Start by adding seam allowance to the straight seams. I'd suggest between 1.2cm (1/2in) and 1.5cm (5/8in).

Add seam allowance to the curves. Curved seams require a slightly smaller than standard seam allowance (as this helps when you are sewing them) so I'd suggest 6mm - 1cm (1/8in - 3/8in). If you're not sure how to add seam allowance to curves, there is information about it in my previous tutorial on adding seam allowances


What I didn't go into in the last tutorial was what to do at intersection points. It's not a problem if your pattern piece is made up of straight seams on all sides, but if, like in the example, your pattern has a mixture of straight and curved seams, you will have to add one extra step to the process.

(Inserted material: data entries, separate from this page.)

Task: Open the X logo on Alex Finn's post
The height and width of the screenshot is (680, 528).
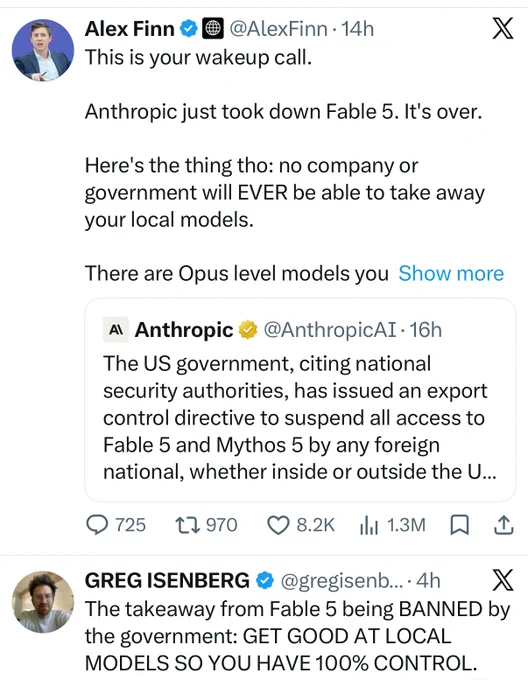Action: (x=503, y=29)
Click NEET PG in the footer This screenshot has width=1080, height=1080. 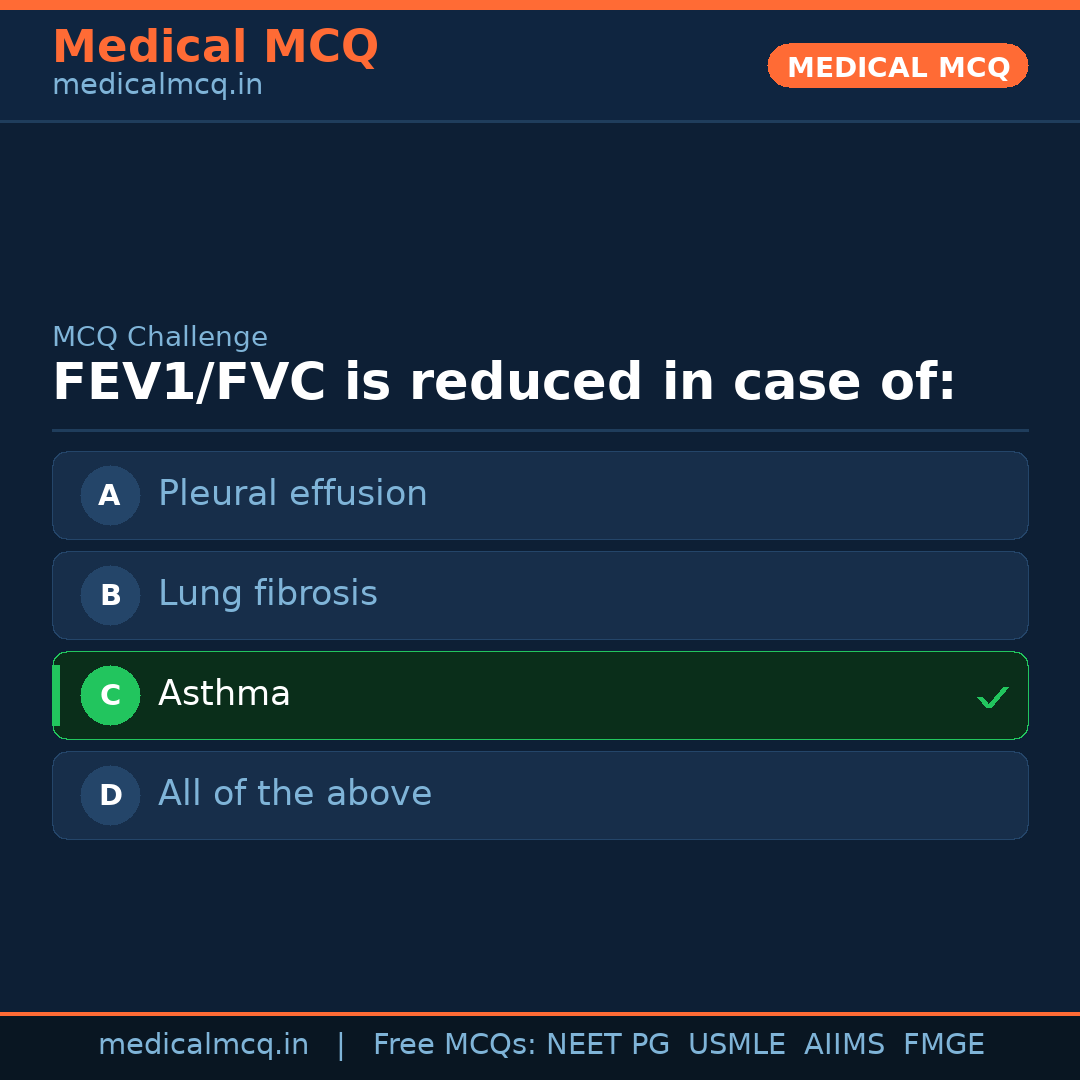coord(608,1045)
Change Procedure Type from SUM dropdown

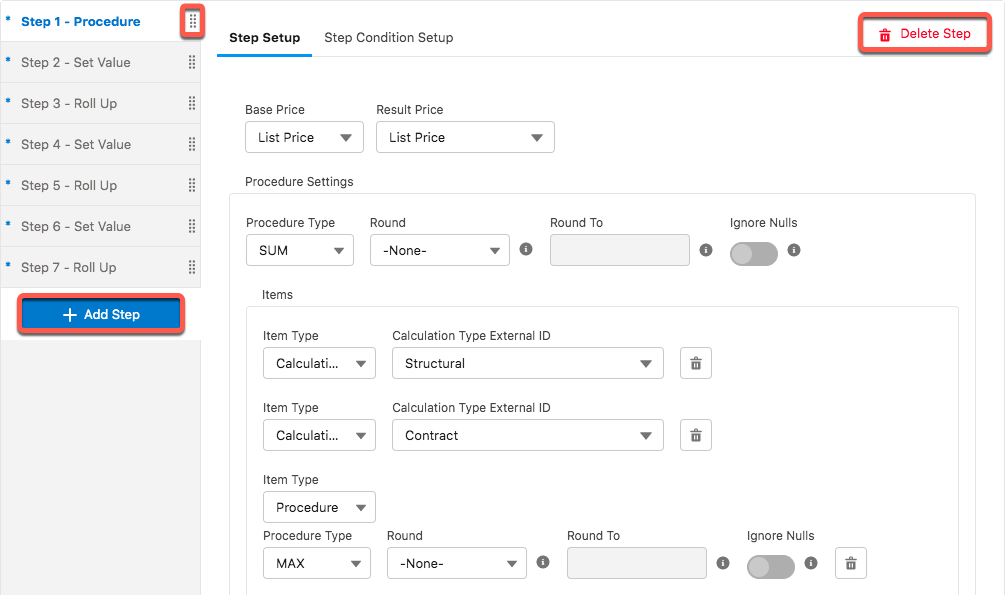pyautogui.click(x=299, y=250)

Focus on one particular area to start. I will start with the shoulder seam. Fold along the shoulder line. This is the original shoulder line, not the seam allowance line. By folding along the shoulder line you are able to see what will happen when the seam is stitched and pressed open (which is normally the case with shoulder seams).

Take a tracing wheel (or awl) and trace over the lines that indicate the seam allowance on either side of the shoulder seam (the armhole and the neckline) for approximately 2-3cm (1in).

Unfold the pattern and you will see that you have transferred the shaping to the shoulder seam. 

Use a ruler and pencil to join the dots created by the tracing wheel. 

You will see that when you fold back the seam allowance on the shoulder seam, it now sits flush with the armhole and neckline.

Next, we'll move onto the side seam.

Again, fold along the stitch line. 

Use a tracing wheel to trace along the armhole and hem line (the seam allowance line, not the stitch line) for approximately 2-3cm (1in). 

Unfold to see the lines that have been transferred to the side seam and mark with a ruler and pencil.

Repeat process form all pattern pieces, and that's it, you're done!